Overall Recommendation:
4 stars
 
Premise:
5 stars
 
Story structure:
4 stars
 
Character:
4 stars
 
Dialogue:
4 stars
 
Emotion:
4 stars
 
August 24, 2011
Just from a writing standpoint, this script is so well written that it's almost like reading a novel. The writing is rich and detailed, but still conforms to the screenplay standard. Well done! In these days of remakes, prequels, and sequels, this script was a pleasant surprise. Very original and unique premise. Things move along at a fast pace, and characters are well-defined. Lots of great scenes to be had, with one of my favorites being when Asterius brings the various human, dinosaur, and animal skeletons to life. Great stuff! The final act and SWAT team battle against Asterius' army is very well done. And I actually felt bad for Asterius at the end, which is a testament to the writing.

A few notes/suggestions:

Should the script be changed to present day? Taking place in 1980 would add to the budget, with clothes, cars, etc having to be from that era. And I didn't really notice anything that would have to be changed with it taking place in 2011 as opposed to 1980.

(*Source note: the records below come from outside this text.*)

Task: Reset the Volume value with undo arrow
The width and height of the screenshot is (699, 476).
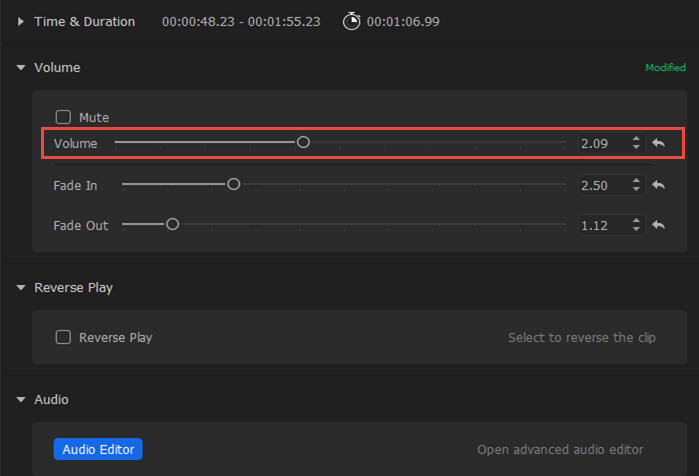Action: [658, 144]
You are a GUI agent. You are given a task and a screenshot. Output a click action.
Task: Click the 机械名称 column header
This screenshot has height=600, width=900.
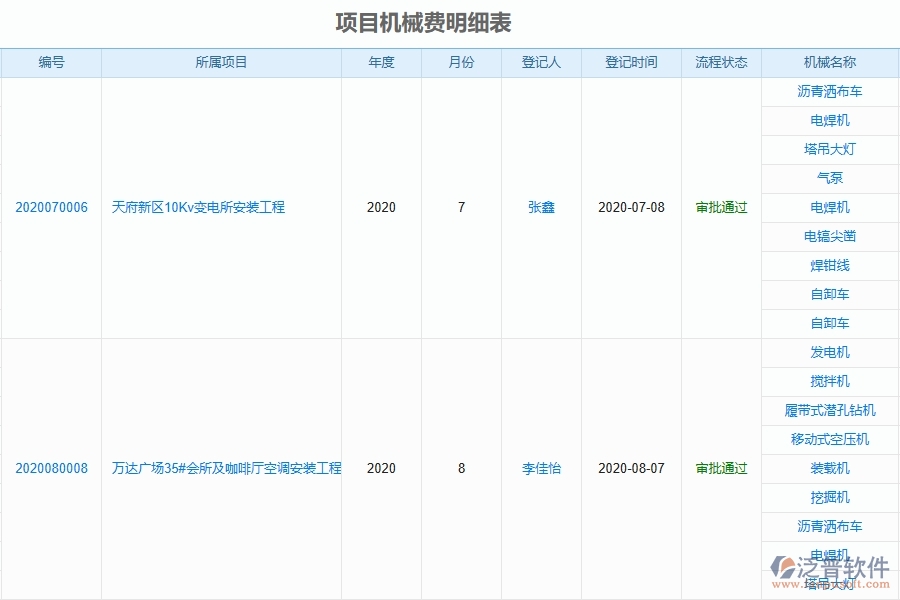pos(827,62)
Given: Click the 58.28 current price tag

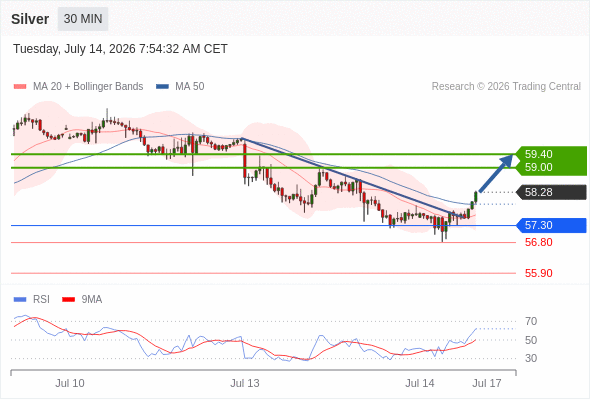Looking at the screenshot, I should [551, 192].
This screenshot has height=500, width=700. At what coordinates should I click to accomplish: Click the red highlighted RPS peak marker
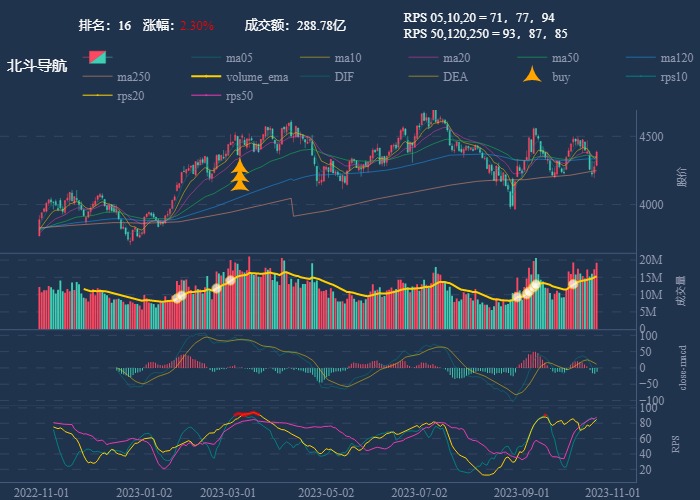(247, 413)
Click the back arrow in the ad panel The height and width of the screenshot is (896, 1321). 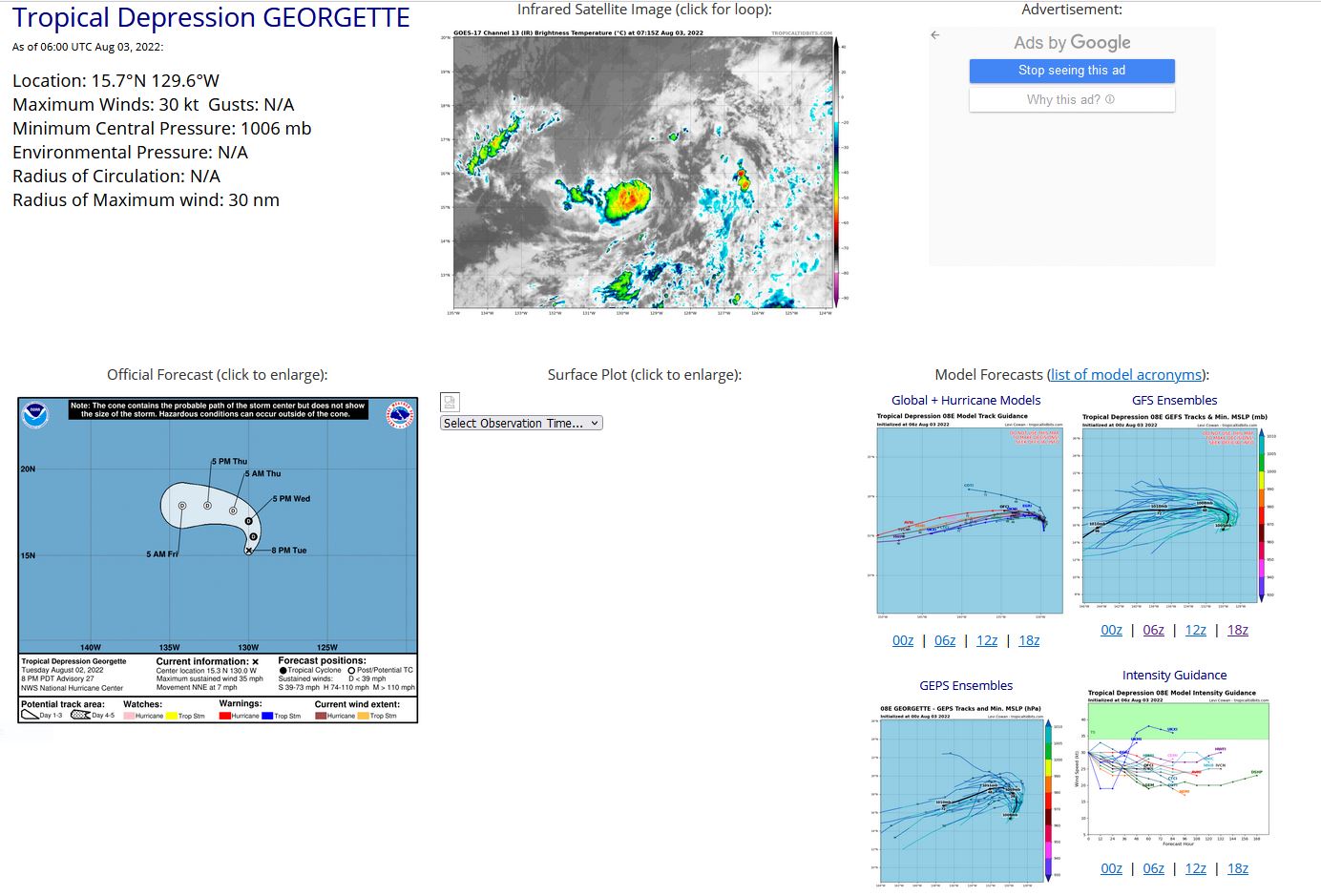click(935, 35)
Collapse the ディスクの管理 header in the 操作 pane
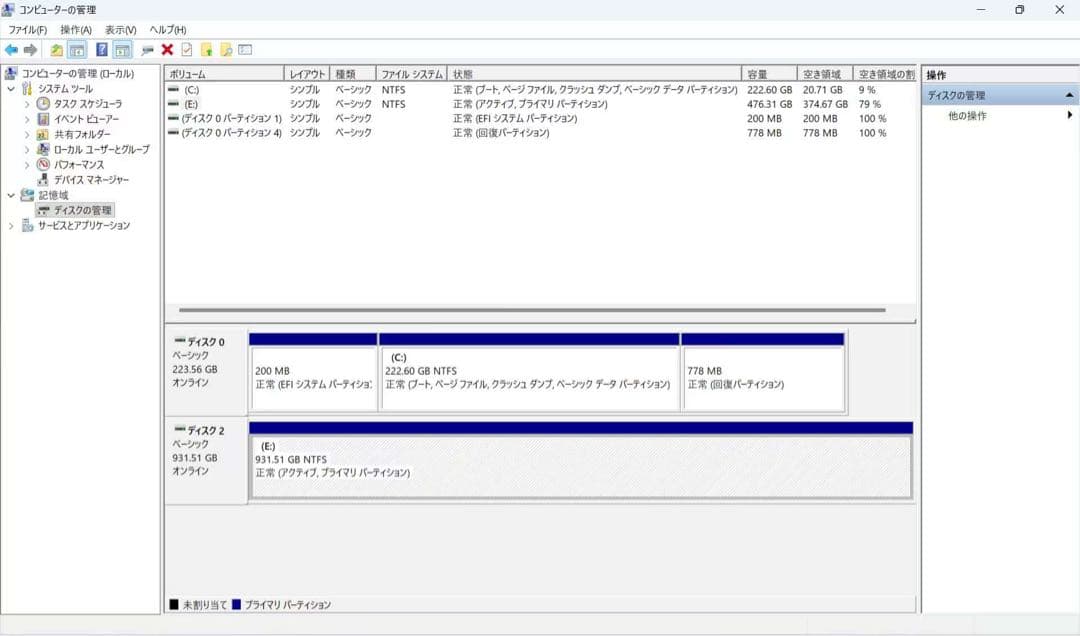This screenshot has width=1080, height=636. click(x=1069, y=94)
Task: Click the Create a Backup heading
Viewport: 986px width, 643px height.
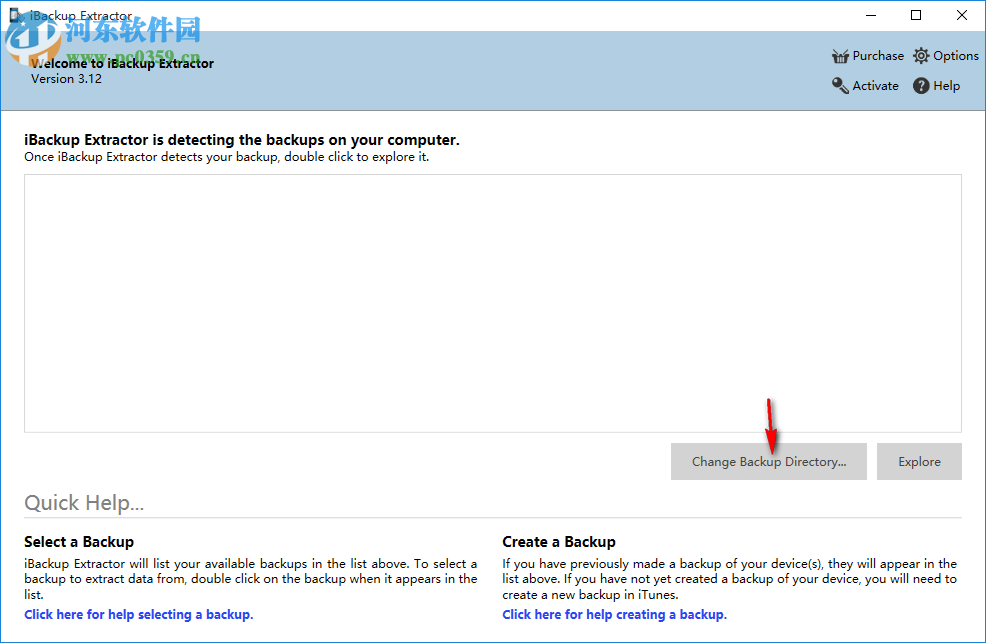Action: tap(559, 542)
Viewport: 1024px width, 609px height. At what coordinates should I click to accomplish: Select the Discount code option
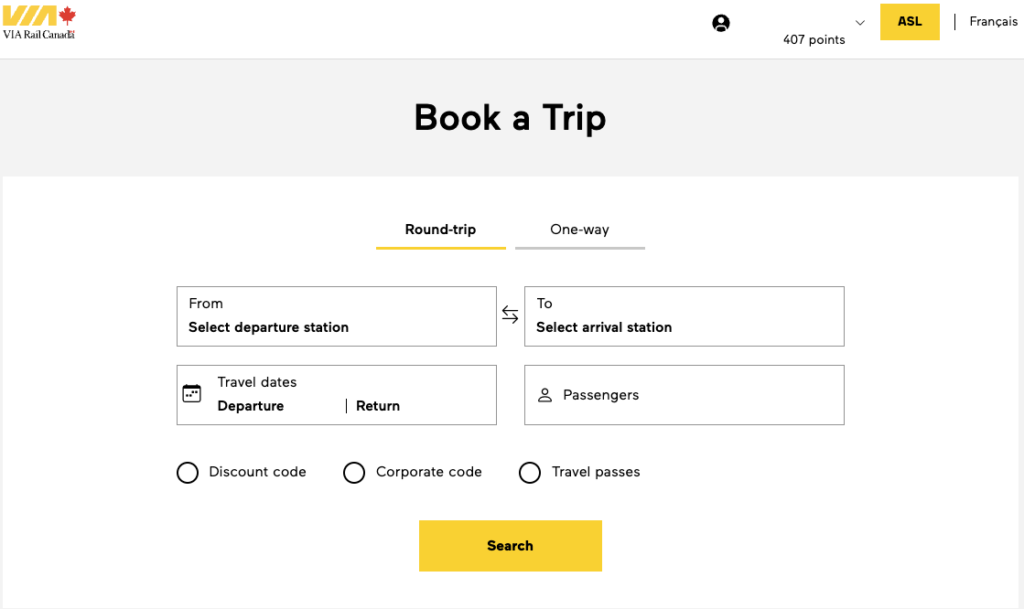pos(187,472)
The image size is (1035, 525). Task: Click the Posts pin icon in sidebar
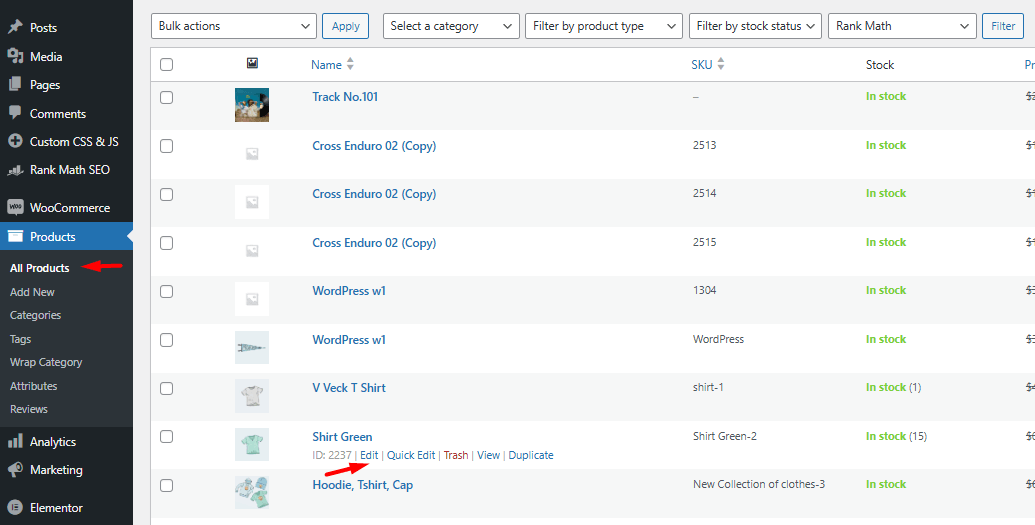tap(15, 28)
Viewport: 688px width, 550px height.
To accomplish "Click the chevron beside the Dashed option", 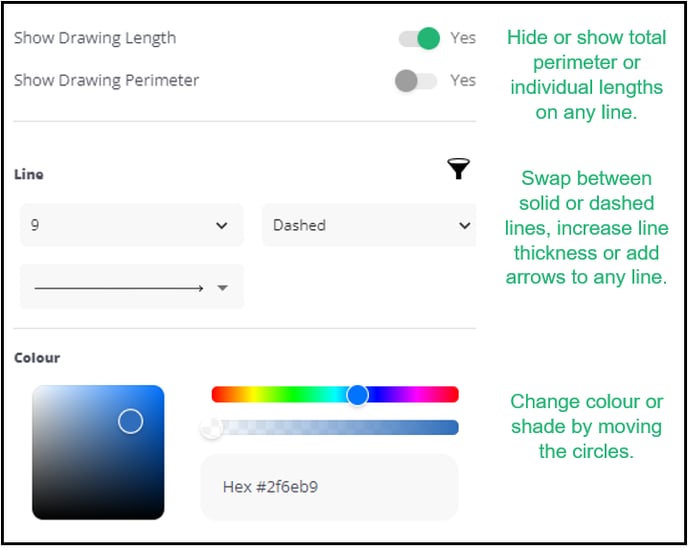I will 464,226.
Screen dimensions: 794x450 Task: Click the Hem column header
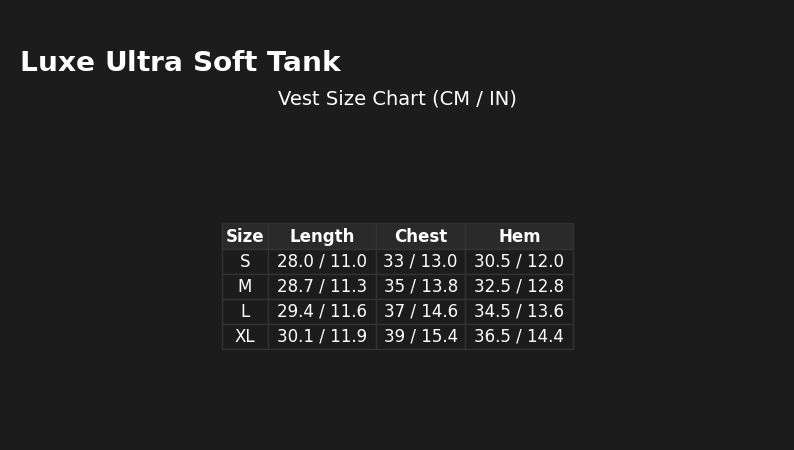519,237
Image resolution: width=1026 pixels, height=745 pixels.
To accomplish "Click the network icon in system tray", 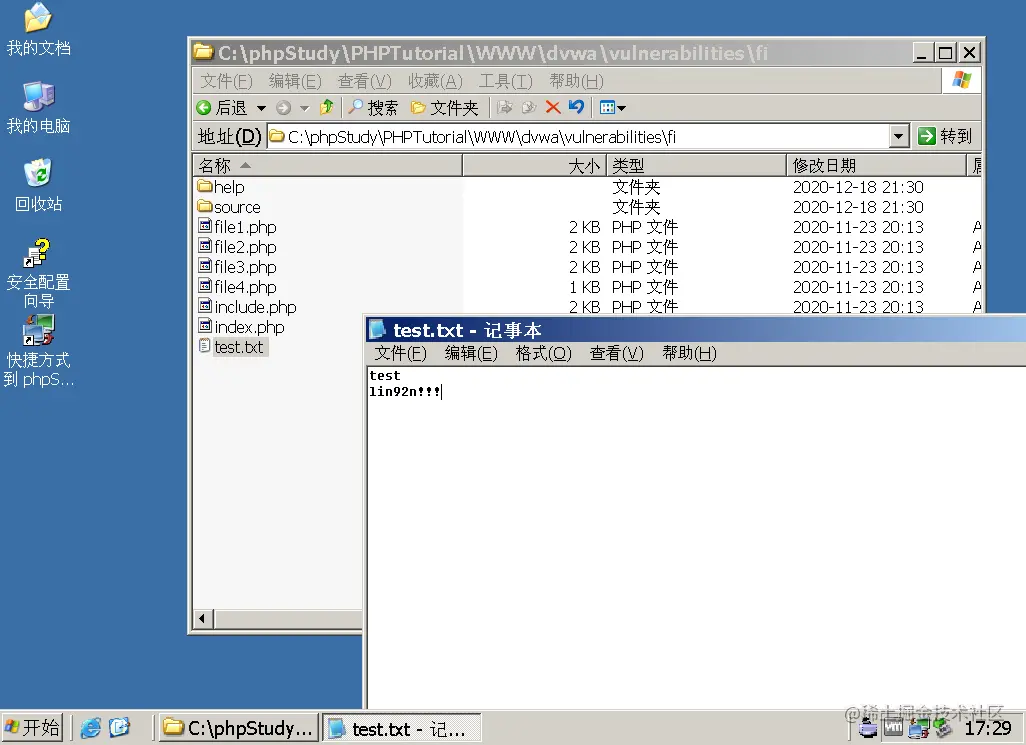I will (x=917, y=730).
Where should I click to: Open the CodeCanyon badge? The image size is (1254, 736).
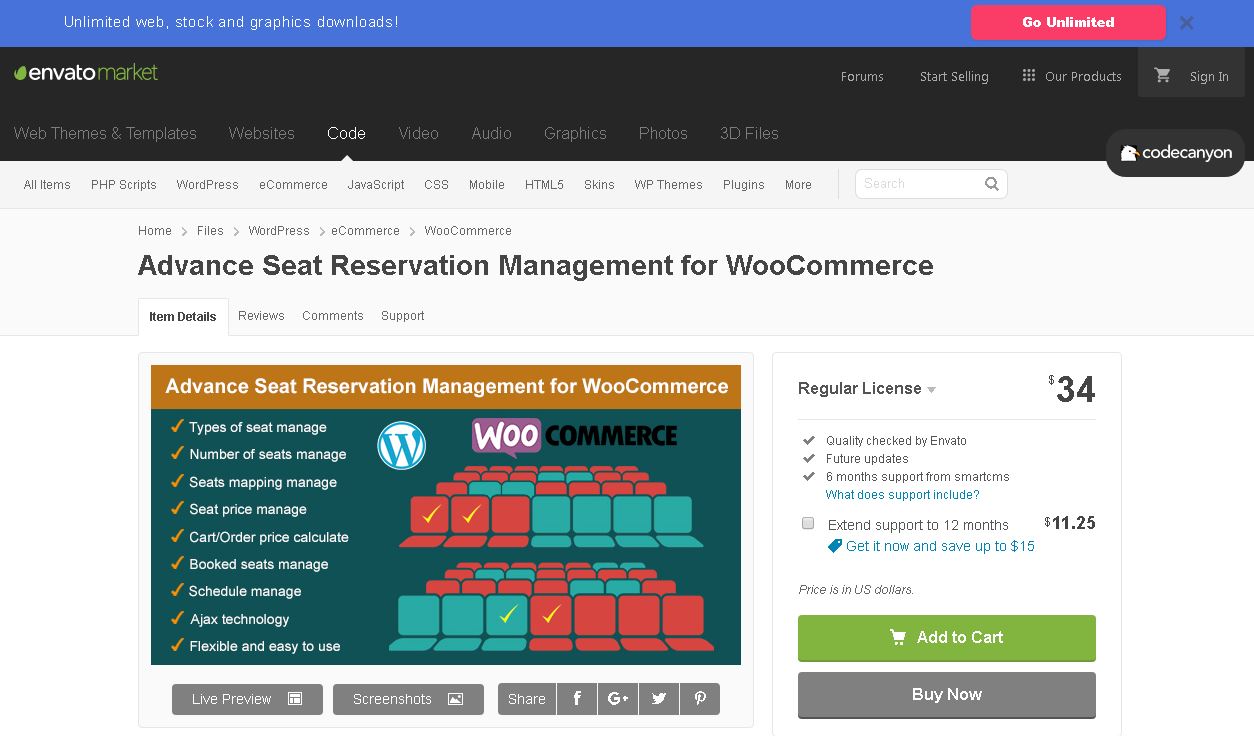tap(1175, 153)
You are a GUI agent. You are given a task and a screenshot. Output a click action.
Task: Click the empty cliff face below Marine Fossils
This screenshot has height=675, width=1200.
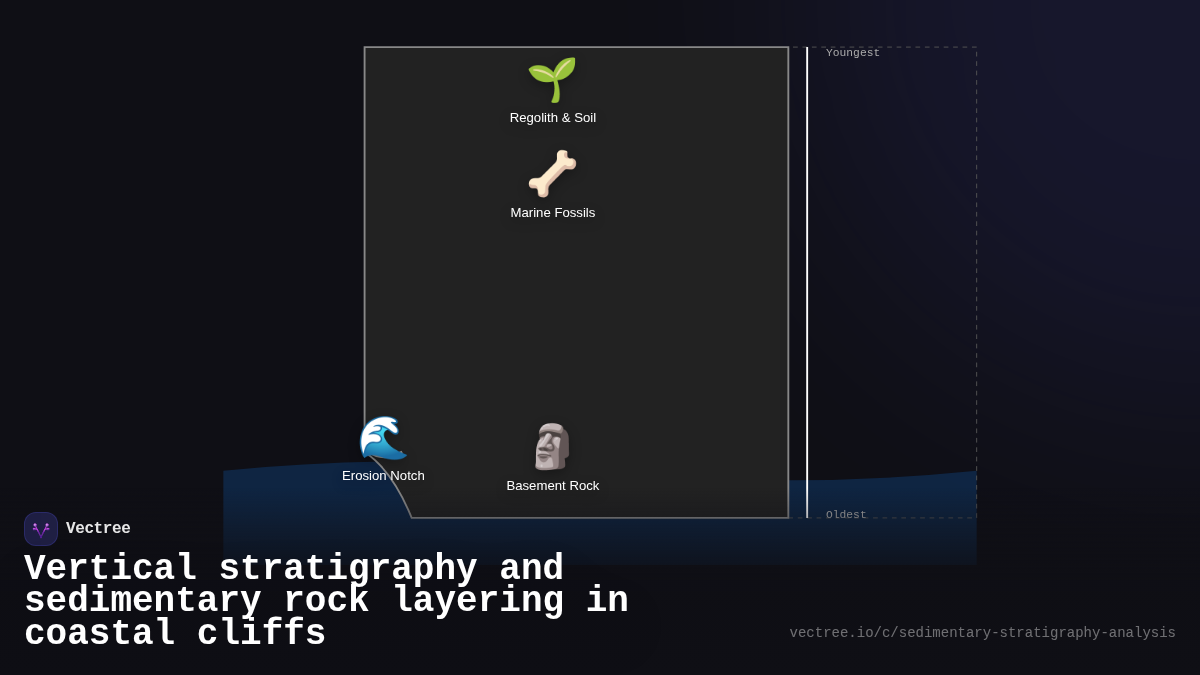coord(575,320)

In the first act, this line of dialogue should be "damned":
HACKETT
I'll be damn!

This line of dialogue between the SWAT guys in the 3rd act has an extra word in there:
DONAVAN
This is battle needs to be fought outside.

After the plane ride in the first act, I'd consider trimming the scene with Teddy and Charlie, where Teddy talks about wanting to get Naomi back. Seems a little redundant since it's already made clear earlier that Teddy has feelings for Naomi and wants her back.

There's also a few times in the first act where Naomi states the obvious, so I'd consider removing those bits, just to help the flow.

These are just a few minor things I noticed. I think you've got a terrific script here that I would LOVE to see as a movie. I noticed that your test film has made the semis and finals before, so this is a good sign of how cinematic this is. I really hope Amazon Studios takes notice, because I think you've got something really special here. Good luck and thanks for the fun read!